このペタリペタリと聞こえる足音の正体は赤足の傘女なのか?
もし赤足の傘女が実在していて、トモくんの話したウワサがすべて本当だったら、僕が次にすべきことはなんだろう。
記憶から必要な情報を引き出そうと必死に頭を働かせようとしたけれど、焦りからすぐには出てこない。そうこうしている間にも足音は近づいてきている。ここでもし僕が逃げ出したり傘を捨てたりしたらどうなるんだろうか。
死ぬ、のか? 赤足の傘女は傘に入れないとダメで、機嫌を損ねるようなことをしてもダメで……確か溺死するとかズタズタに引き裂かれるとか言ってたはずだ。
そこまで思い出して、小さく息を飲んだとき。
「中に、入レてく…まゼんカ?」
――と、聞こえた。ゴポゴポッといった水音の混じる、苦しそうな声が、あのウワサのフレーズを口にしている。最悪の結末が頭を過ぎって、じわじわと目元が熱くなった。

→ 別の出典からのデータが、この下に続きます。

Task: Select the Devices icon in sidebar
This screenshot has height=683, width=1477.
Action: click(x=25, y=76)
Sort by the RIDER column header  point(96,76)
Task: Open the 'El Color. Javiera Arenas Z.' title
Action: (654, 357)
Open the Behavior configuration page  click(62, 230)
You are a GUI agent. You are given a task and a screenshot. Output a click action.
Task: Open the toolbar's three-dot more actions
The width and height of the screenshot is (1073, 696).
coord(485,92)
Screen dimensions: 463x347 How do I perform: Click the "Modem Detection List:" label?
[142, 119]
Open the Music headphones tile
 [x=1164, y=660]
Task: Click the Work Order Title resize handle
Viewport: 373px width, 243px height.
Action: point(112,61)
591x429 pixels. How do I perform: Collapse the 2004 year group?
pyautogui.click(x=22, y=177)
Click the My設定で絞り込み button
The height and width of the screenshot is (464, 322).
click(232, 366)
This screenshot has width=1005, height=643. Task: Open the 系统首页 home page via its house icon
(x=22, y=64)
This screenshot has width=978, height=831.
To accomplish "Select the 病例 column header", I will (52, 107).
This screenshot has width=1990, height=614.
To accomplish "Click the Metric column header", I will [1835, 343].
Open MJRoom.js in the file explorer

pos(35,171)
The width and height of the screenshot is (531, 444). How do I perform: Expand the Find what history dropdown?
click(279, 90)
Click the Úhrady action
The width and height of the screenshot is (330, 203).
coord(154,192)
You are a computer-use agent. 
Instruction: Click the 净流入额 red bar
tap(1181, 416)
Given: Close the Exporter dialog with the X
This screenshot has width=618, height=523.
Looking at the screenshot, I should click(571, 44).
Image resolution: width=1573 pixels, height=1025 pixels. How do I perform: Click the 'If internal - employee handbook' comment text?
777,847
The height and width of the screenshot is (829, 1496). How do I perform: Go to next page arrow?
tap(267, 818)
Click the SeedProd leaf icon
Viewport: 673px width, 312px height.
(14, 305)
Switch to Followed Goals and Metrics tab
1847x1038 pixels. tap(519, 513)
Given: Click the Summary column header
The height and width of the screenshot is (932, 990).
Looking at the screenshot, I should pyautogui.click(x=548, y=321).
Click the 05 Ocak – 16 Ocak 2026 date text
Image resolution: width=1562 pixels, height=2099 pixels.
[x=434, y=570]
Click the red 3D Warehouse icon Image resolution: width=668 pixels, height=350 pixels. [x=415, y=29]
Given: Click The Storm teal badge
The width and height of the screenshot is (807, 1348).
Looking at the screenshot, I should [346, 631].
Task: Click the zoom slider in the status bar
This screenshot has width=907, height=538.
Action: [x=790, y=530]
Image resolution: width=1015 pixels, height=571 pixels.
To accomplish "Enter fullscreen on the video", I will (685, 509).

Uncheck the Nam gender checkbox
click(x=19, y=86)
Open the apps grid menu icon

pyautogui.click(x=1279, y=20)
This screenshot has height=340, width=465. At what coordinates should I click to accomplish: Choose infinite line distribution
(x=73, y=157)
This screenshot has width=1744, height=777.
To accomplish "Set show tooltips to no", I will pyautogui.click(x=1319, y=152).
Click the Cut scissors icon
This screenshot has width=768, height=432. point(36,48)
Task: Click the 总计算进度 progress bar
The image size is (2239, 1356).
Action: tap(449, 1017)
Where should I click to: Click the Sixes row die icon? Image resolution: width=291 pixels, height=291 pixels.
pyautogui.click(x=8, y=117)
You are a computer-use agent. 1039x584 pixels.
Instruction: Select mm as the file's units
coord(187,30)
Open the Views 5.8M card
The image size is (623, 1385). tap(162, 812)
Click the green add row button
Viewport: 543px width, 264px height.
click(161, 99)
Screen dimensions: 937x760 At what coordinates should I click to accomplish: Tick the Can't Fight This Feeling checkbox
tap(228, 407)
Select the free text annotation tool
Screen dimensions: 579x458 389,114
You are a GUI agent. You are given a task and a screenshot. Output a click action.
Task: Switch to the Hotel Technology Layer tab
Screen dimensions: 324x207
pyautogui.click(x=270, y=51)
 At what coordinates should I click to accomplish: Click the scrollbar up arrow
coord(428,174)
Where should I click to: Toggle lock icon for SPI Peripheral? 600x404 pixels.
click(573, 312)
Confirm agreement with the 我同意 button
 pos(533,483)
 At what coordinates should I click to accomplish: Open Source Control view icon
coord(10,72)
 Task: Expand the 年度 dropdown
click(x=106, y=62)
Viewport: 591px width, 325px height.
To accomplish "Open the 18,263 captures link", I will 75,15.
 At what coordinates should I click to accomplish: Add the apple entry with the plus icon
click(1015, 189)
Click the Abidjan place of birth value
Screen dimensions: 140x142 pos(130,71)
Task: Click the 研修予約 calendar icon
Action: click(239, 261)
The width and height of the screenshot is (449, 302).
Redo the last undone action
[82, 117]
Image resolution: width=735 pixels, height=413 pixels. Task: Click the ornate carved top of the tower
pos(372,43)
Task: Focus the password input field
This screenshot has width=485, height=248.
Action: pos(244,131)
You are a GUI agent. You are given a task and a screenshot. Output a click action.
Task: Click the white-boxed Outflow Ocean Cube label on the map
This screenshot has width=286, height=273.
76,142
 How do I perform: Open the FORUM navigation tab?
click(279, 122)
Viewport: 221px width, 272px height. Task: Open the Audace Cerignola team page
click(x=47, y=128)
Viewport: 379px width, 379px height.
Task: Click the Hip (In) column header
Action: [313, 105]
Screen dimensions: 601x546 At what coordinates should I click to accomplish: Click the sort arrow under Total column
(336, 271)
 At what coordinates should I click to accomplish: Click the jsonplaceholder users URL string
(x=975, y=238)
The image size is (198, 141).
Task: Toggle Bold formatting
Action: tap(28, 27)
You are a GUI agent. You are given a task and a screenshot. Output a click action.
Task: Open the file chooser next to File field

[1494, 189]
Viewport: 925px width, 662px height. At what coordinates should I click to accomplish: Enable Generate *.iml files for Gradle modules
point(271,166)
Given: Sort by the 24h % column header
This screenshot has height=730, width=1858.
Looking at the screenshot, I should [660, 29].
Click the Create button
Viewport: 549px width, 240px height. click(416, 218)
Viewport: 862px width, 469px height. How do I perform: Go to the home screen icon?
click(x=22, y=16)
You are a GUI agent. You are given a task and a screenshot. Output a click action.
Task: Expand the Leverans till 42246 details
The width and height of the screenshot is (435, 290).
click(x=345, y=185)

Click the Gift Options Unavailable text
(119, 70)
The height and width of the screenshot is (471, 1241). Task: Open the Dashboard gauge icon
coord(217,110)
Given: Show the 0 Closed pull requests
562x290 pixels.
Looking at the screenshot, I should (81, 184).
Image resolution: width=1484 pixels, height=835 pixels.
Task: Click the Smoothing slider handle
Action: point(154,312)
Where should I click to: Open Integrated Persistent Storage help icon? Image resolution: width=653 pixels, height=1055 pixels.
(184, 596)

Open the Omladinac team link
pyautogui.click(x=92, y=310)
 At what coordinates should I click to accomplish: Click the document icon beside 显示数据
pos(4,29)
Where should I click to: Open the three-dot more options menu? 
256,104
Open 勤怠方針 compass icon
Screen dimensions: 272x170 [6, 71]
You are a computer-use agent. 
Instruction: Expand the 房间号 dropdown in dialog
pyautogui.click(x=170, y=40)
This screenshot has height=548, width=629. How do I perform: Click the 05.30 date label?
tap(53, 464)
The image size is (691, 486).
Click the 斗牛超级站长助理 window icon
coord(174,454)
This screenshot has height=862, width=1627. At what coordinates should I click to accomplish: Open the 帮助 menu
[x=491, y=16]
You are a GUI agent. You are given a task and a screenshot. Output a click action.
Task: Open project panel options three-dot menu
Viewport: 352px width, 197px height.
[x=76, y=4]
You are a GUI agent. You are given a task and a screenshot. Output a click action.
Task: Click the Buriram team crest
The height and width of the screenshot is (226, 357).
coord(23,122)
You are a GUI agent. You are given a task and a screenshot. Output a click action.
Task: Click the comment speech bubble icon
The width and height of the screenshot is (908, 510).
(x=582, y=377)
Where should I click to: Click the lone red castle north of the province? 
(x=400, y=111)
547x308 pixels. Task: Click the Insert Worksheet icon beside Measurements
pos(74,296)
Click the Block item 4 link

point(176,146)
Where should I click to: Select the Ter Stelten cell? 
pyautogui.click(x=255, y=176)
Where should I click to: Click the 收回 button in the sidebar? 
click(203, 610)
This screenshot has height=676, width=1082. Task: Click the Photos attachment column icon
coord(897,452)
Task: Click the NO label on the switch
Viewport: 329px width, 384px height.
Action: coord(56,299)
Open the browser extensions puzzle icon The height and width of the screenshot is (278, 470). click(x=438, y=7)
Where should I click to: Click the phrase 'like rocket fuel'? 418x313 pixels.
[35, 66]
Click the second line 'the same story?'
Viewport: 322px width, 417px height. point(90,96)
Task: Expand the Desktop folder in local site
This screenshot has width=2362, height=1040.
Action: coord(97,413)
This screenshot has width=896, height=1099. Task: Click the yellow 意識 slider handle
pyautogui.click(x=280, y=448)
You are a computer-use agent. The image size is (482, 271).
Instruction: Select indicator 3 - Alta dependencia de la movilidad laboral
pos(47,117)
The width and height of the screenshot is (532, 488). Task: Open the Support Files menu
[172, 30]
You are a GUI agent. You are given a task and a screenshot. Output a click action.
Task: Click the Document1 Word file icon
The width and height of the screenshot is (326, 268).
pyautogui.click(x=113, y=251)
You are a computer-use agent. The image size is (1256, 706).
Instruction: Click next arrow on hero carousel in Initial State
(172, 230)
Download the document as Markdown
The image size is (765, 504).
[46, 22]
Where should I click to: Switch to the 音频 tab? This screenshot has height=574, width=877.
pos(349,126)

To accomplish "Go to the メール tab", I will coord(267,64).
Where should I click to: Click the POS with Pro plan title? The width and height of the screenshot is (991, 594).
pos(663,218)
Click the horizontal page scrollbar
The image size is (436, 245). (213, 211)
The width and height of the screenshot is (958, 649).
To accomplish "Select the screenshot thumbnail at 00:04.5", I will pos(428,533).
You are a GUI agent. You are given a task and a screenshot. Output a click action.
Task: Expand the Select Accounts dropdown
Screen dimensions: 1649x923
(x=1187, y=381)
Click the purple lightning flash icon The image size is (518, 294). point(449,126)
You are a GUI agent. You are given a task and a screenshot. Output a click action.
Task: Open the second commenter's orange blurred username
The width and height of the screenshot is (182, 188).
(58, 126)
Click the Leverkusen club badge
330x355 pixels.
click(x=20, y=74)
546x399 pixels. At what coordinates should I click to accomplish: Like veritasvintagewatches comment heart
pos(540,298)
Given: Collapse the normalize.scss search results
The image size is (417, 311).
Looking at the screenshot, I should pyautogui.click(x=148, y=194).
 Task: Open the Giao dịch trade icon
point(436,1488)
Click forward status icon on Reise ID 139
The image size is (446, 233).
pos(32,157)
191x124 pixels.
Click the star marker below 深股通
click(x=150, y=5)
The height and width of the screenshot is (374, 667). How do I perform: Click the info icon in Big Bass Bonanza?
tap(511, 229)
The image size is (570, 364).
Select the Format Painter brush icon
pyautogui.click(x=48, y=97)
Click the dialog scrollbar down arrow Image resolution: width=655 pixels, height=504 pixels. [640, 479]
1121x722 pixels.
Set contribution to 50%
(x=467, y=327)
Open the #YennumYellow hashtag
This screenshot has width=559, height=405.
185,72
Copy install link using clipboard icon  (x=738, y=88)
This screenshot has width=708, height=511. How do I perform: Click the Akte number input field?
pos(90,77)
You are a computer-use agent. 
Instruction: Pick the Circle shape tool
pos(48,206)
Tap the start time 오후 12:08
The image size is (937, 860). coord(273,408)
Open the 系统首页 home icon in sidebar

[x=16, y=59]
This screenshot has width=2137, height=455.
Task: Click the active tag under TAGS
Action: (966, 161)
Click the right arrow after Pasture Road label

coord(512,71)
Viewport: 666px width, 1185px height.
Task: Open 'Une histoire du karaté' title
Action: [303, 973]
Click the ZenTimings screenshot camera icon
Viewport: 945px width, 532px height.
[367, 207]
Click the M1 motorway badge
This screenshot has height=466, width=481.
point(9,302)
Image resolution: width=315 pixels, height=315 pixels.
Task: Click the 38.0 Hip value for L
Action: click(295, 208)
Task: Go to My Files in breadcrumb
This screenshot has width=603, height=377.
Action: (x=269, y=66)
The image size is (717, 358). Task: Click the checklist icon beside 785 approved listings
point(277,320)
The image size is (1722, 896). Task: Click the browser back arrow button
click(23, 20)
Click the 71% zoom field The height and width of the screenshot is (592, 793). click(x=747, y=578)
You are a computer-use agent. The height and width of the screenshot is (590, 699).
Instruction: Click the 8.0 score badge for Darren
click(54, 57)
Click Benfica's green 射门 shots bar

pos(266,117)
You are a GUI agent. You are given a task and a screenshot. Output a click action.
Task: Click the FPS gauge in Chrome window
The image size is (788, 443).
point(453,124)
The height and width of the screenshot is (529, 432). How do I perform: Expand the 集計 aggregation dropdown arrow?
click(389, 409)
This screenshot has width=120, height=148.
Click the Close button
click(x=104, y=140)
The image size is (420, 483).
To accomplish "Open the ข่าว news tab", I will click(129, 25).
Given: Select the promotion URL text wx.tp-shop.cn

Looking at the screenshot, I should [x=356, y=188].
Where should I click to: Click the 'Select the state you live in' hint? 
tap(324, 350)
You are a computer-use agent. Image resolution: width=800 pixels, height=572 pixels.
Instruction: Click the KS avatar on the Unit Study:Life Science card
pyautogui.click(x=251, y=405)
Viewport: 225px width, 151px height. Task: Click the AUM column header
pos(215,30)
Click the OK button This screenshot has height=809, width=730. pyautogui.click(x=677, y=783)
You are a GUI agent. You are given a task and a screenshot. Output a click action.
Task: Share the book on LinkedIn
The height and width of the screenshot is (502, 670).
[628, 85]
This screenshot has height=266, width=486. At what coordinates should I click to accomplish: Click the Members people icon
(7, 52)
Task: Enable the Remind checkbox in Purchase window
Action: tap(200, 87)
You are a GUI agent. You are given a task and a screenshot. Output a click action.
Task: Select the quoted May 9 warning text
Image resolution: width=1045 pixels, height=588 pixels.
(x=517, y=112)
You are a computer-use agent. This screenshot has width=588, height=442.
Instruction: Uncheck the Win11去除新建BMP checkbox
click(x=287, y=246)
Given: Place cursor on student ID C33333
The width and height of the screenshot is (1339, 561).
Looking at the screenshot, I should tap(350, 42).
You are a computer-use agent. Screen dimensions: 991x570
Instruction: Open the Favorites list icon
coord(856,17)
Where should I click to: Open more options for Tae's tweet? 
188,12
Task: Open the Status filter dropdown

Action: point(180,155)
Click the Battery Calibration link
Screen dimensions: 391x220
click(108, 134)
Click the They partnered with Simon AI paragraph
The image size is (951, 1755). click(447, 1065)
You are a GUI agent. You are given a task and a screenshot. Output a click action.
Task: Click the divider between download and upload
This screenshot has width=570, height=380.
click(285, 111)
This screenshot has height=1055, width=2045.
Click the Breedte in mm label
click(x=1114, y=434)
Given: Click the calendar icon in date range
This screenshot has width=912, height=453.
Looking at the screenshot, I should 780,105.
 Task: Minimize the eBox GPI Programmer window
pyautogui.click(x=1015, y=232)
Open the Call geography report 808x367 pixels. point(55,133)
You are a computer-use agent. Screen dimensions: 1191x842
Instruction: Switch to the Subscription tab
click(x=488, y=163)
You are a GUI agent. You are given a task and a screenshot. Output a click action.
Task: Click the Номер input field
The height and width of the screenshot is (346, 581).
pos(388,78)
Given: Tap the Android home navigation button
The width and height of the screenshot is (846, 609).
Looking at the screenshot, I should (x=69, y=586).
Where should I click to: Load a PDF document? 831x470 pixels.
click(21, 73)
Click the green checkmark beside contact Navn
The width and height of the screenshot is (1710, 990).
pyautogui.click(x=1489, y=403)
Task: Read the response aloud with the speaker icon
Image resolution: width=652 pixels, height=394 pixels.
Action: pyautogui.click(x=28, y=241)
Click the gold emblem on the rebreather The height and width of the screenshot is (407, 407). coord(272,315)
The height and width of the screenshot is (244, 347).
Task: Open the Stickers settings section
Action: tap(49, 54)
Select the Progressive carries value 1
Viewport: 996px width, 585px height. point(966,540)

傘女、赤足の傘女だ……! トモくんのウワサは本当だったんだ!!
恐る恐る視界を上げると、滲んだ視界に、紅とこげ茶色で汚れたワンピースが見える。
「うっ……!」
まだ死にたくないからこそ叫びそうになるのをぐっと堪えて、僕は僕よりも大きな赤足の傘女のために傘を持ち上げた。赤足の傘女はそうして作られたわずかなスペースに首を、ゴキッグチャッと骨や肉を連想させる嫌な音を鳴らしながら折り曲げて、僕の隣に並んだ。雨の日特有の土の……いや雑食の魚が住む汚い川から掘り出した泥のような臭気が傘の中に広がる。
「あリが、トう」
さっきと同じ声がお礼を言う。そしてその後、激しく咳き込んだ。赤足の傘女が咳き込むと、さらに生臭い香りが強くなる気がして、僕は思わず眉をひそめる。強い雨音に混じって、ひゅうひゅうと隙間を通る風のような音もした。
匂いを吸い込みたくなくて、普段はママに強制されている鼻呼吸を封印して、口呼吸を心掛ける。こんなときくらいはルールを破らせてほしい。
それから僕は、自分の家を目指して歩くことにした。機嫌を損ねないようにしないといけないというトモくんの言葉を念頭に置いて、できるだけゆっくり、ゆっくりと歩く。赤足の傘女の、なぜか雨で流れない血で真っ赤な足元を見ながら。